• **What is expected**: Please print the entries below exactly, from the line with "Alle ansehen → (538, 731)" through the line with "Schaumweine aus Italien (340, 2428)", including both of those lines and leaving out all others.
[[ Records for the exercise, beginning ]]
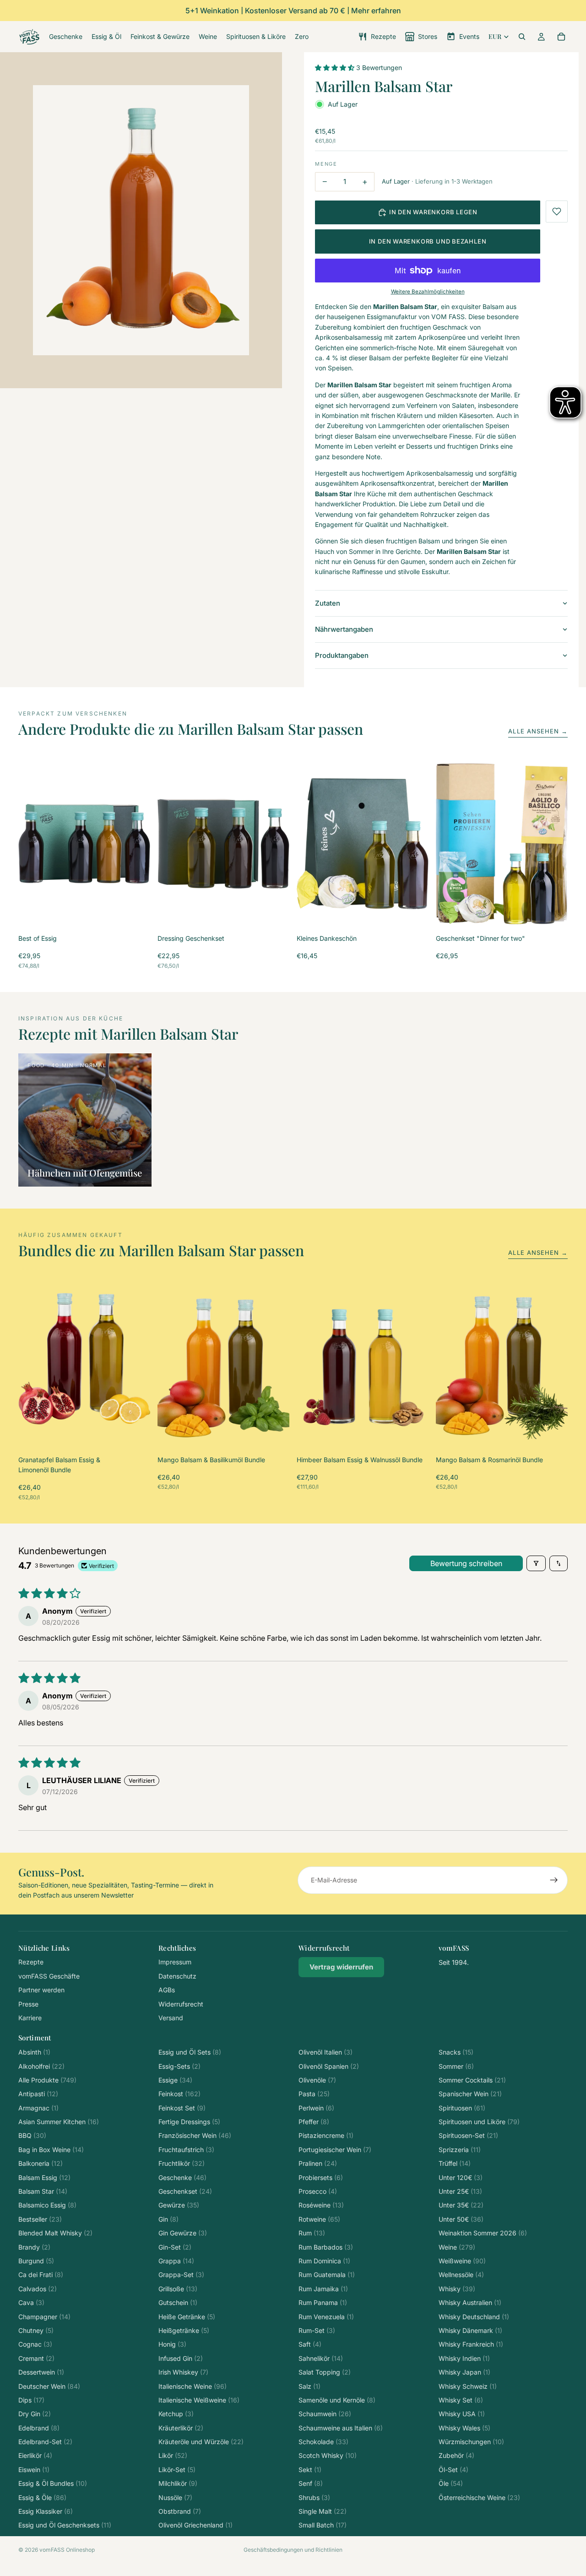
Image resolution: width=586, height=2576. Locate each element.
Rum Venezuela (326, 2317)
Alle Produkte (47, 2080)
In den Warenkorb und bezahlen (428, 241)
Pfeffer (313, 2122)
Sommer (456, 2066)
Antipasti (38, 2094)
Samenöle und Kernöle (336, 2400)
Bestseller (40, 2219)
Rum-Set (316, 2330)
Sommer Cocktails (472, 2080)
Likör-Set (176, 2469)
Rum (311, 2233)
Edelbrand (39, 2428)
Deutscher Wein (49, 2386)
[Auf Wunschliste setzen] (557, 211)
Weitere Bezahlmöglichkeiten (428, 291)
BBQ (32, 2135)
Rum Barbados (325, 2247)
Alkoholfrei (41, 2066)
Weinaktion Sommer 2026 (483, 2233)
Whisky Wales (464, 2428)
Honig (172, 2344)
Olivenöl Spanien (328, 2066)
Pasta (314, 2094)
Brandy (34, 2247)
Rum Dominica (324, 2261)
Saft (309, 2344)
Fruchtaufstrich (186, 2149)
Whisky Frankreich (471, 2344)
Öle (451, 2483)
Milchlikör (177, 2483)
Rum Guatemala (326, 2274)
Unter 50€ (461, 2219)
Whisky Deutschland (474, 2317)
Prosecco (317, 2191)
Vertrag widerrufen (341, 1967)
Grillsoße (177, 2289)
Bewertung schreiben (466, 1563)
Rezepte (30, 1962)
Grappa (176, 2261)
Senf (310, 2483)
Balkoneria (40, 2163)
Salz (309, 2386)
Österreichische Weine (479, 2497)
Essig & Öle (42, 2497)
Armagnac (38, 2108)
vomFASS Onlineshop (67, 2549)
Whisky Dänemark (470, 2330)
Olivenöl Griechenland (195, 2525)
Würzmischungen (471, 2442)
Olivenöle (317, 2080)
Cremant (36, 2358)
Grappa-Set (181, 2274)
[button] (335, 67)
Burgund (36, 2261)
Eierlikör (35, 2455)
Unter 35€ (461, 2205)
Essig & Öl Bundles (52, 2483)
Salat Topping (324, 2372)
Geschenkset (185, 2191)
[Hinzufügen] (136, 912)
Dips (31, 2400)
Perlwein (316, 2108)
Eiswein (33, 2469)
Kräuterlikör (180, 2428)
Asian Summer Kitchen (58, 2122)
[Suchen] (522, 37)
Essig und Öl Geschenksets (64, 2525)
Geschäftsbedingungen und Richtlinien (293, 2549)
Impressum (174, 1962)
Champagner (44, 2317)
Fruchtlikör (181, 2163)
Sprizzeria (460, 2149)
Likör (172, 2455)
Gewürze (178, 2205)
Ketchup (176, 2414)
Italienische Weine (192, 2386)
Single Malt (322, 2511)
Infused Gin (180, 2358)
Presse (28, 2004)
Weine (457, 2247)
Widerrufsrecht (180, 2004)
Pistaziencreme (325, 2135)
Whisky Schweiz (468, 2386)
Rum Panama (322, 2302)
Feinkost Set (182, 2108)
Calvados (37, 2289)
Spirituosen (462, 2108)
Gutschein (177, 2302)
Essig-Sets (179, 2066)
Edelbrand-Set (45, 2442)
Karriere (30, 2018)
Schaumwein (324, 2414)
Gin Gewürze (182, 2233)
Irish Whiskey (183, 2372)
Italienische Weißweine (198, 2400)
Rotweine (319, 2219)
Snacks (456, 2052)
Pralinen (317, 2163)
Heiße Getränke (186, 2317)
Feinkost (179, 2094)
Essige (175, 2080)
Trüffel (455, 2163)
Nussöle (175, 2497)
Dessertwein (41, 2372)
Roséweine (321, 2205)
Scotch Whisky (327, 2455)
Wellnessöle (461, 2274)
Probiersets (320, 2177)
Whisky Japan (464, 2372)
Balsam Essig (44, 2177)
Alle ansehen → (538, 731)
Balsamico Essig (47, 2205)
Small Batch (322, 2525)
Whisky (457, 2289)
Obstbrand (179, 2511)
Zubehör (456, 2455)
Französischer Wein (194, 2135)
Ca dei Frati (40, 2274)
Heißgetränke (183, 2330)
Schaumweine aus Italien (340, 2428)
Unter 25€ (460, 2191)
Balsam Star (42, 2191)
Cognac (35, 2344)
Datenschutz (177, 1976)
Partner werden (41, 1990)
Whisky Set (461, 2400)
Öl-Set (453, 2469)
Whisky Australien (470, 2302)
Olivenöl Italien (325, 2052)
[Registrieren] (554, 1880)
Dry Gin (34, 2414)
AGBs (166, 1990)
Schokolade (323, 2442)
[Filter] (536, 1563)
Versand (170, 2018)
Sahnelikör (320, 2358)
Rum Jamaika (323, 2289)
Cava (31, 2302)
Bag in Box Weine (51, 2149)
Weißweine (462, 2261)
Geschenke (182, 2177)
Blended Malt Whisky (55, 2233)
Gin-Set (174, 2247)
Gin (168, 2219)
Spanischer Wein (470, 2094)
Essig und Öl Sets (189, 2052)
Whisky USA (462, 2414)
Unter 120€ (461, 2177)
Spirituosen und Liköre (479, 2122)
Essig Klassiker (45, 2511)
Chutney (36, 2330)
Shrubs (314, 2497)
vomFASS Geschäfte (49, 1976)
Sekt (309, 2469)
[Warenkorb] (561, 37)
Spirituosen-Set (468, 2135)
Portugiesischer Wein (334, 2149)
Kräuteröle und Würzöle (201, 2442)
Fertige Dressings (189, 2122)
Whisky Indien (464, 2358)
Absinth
[[ Records for the exercise, end ]]
[[ Records for the exercise, beginning ]]
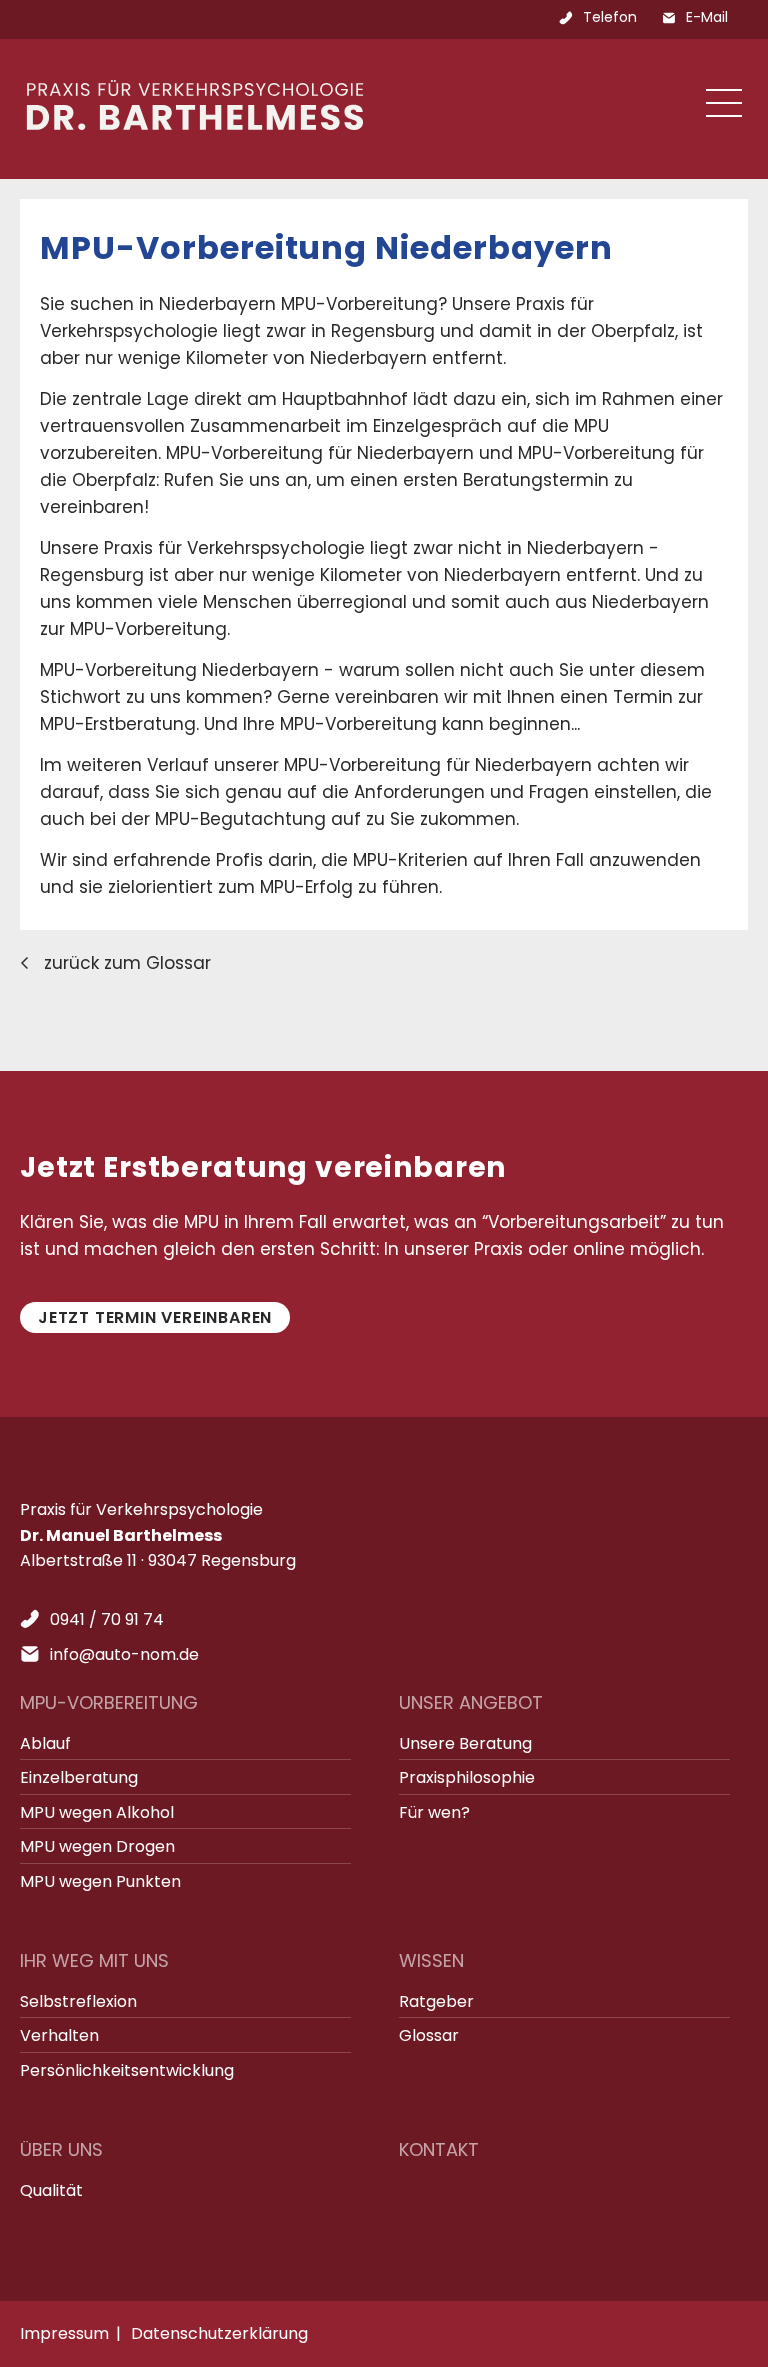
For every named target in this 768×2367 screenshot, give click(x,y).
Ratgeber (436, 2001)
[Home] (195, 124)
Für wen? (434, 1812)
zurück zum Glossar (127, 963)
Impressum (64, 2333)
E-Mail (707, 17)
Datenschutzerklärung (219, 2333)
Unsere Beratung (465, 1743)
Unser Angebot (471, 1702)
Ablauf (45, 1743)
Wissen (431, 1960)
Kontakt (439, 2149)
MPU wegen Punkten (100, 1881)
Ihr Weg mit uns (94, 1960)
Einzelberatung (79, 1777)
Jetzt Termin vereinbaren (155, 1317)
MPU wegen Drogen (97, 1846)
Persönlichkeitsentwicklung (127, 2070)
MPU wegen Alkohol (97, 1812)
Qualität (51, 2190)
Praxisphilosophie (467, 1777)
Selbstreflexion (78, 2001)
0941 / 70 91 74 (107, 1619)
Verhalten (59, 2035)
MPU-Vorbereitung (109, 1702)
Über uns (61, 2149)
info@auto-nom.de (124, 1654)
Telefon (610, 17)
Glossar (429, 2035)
[[ Records for the exercise, end ]]
[[ Records for the exercise, beginning ]]
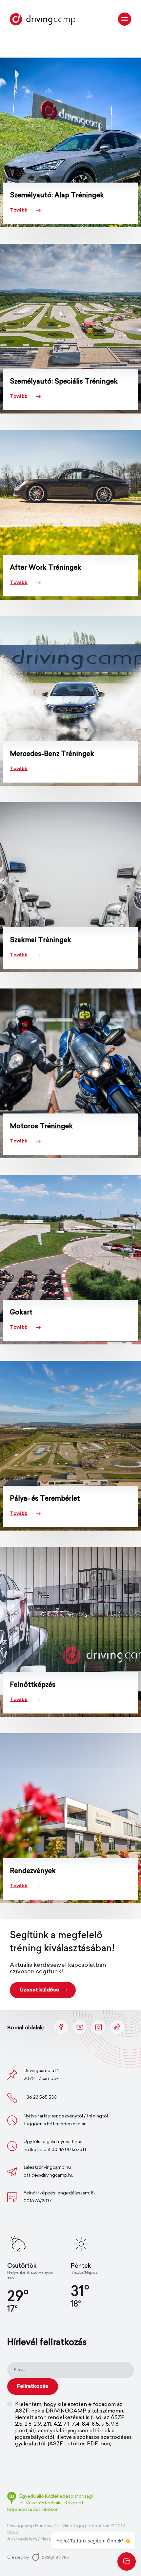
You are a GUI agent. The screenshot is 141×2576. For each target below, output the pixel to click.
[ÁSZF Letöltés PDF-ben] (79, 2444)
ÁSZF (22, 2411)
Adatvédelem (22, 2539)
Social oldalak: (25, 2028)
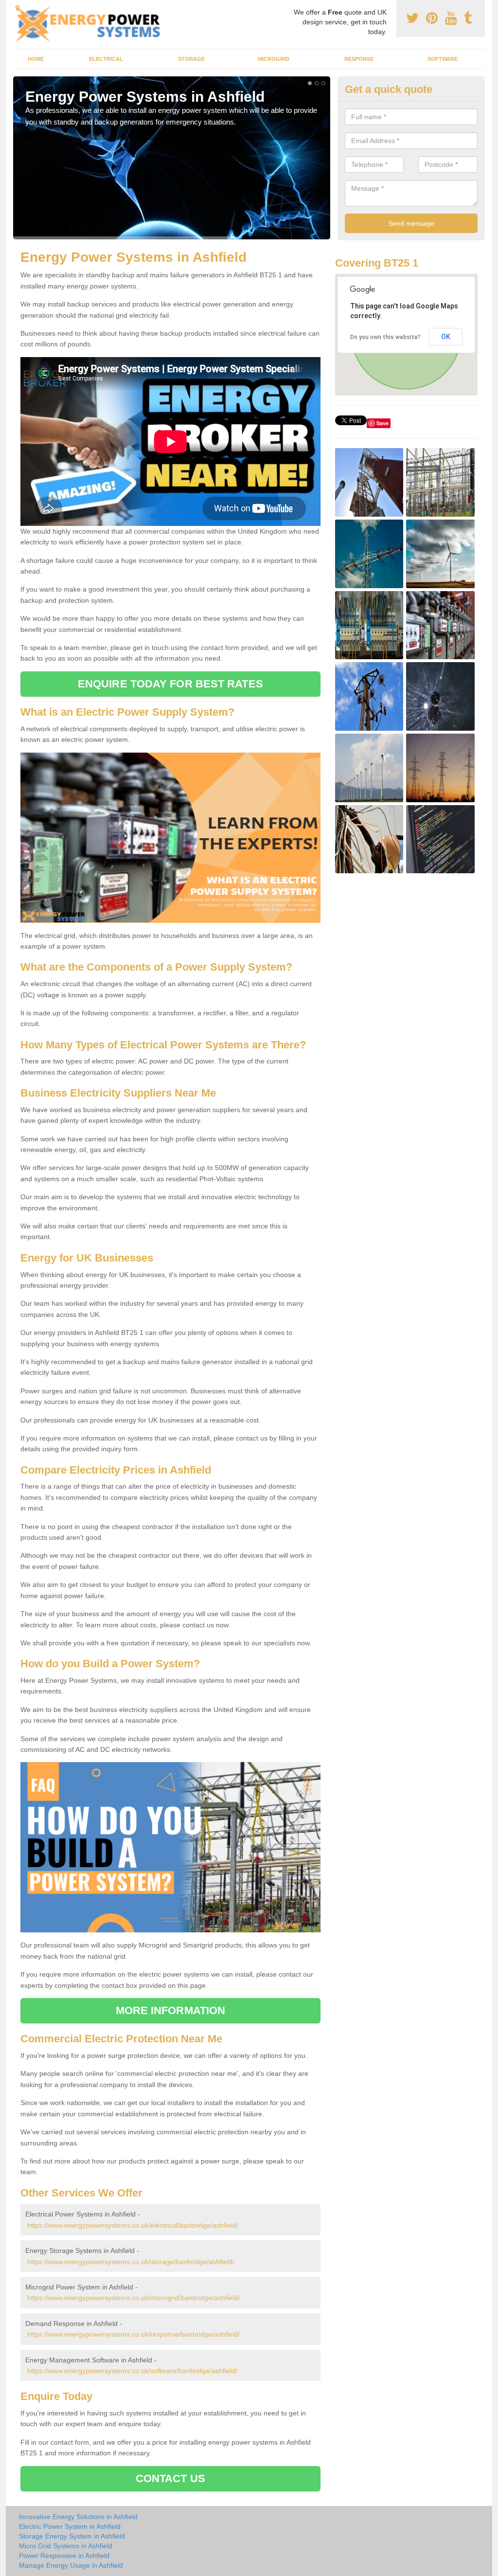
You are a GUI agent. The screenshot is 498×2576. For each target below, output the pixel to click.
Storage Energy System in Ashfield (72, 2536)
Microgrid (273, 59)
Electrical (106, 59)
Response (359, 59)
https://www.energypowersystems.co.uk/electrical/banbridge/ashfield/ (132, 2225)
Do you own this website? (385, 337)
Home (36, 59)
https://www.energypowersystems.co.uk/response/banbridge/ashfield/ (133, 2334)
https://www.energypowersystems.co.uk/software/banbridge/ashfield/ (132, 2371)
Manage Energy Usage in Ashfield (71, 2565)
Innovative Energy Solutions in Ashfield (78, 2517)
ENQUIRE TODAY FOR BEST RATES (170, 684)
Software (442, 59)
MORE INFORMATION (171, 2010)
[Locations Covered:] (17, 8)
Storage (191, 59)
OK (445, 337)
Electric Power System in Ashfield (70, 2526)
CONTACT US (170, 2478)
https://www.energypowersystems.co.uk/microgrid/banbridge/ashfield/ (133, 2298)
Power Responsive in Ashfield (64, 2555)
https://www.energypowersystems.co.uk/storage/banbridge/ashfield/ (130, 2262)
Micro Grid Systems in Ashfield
[[ Records for the exercise, end ]]
• **Finished task**:
Alle ansehen → (538, 731)
Balsamico Essig (47, 2205)
Small Batch (322, 2525)
Whisky (457, 2289)
Obstbrand (179, 2511)
Zubehör (456, 2455)
Französischer Wein (194, 2135)
Ca dei Frati (40, 2274)
Heißgetränke (183, 2330)
Schaumweine aus Italien (340, 2428)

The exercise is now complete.